# TASK TO CARRY OUT
Reproduce verbatim the passage from the tea-and-mystery review below, starting at the words "Tea #4: Rooibos + Chai" and stopping after "love this book.".

# TEXT SHOWN
What I felt for the tea, I felt the same way about this book. When I saw the art deco style cover, I thought I would enjoy this mystery, but I didn’t realize how much I would love it. The story is of Perveen Mistry, female Indian lawyer, in the 1920s. She is sent out to a small princely state to speak to the Dowager Maharani (grandmother) and Maharani (mother) about the young Maharaja’s schooling. She is the only one who can as the ladies are observing purdah (and cannot speak to any men not related to them). Preveen travels out there and finds things are not well in the palace. The Dowager Maharani and the Maharani are both fighting for control, the circumstances of the older brother’s death are very suspicious, and Perveen believes the young prince might be next-especially after a monkey eats her bread and dies. Will Perveen be able to figure out who is responsible in time to save the prince, or will she be next?

Not only is this an intriguing mystery, but Perveen has an interesting and heartbreaking backstory. It was fantastic and so easy to have your attention captured-and keep flipping pages to find out what happens next.

Tea #4: Rooibos + Chai

This was absolutely delicious and just what I wanted in my chai tea-spicy but not too much, sweet but the right amount-i.e everything I wanted. It was so good that after I finished the bourbon one, the chai was gone just like that “snap”.

Like the tea, The Sign of the Four has everything you could want in a Sherlock Holmes mystery. You have a beautiful woman in need (Watson notes she is very attractive [he’s in love with her]), a disappeared father, jewels, a mysterious note, a secret treasure, a peculiar mansion, a villain with a wooden leg, a puzzling death, a bloodhound, and the sign of the four.

It is an amazing mystery, Holmes and Doyle at their finest, and like I said gives you everything your could want. It also is what I believe The Great Mouse Detective was based on, so if you love that movie-you’ll love this book.

For more on Sherlock Holmes, go to Your Cases Have Indeed Been of the Greatest Interest to Me: The Adventures of Sherlock Holmes

Tea #5: Rooibos + Ginger

So I didn’t think I would like this tea as ginger tea is often too strong, but this was not overpowering but the right amount. It was enjoyable but still had a bit of a kick to it. It’s not something that I would drink all the time, but is perfect for every now and then or if I have a stomachache.

# SOURCE DATA
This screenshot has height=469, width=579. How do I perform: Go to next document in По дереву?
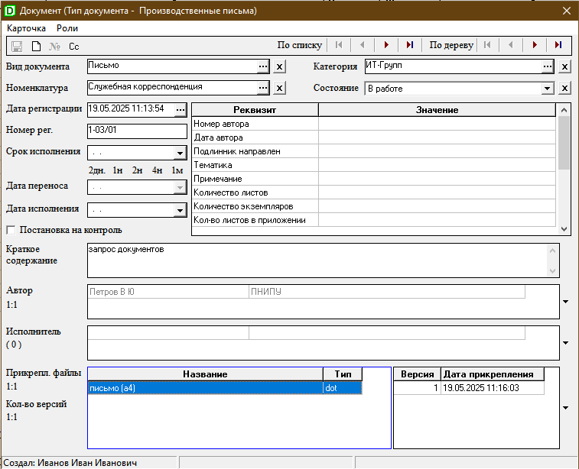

# THE COMPLETED TASK
Tea #4: Rooibos + Chai

This was absolutely delicious and just what I wanted in my chai tea-spicy but not too much, sweet but the right amount-i.e everything I wanted. It was so good that after I finished the bourbon one, the chai was gone just like that “snap”.

Like the tea, The Sign of the Four has everything you could want in a Sherlock Holmes mystery. You have a beautiful woman in need (Watson notes she is very attractive [he’s in love with her]), a disappeared father, jewels, a mysterious note, a secret treasure, a peculiar mansion, a villain with a wooden leg, a puzzling death, a bloodhound, and the sign of the four.

It is an amazing mystery, Holmes and Doyle at their finest, and like I said gives you everything your could want. It also is what I believe The Great Mouse Detective was based on, so if you love that movie-you’ll love this book.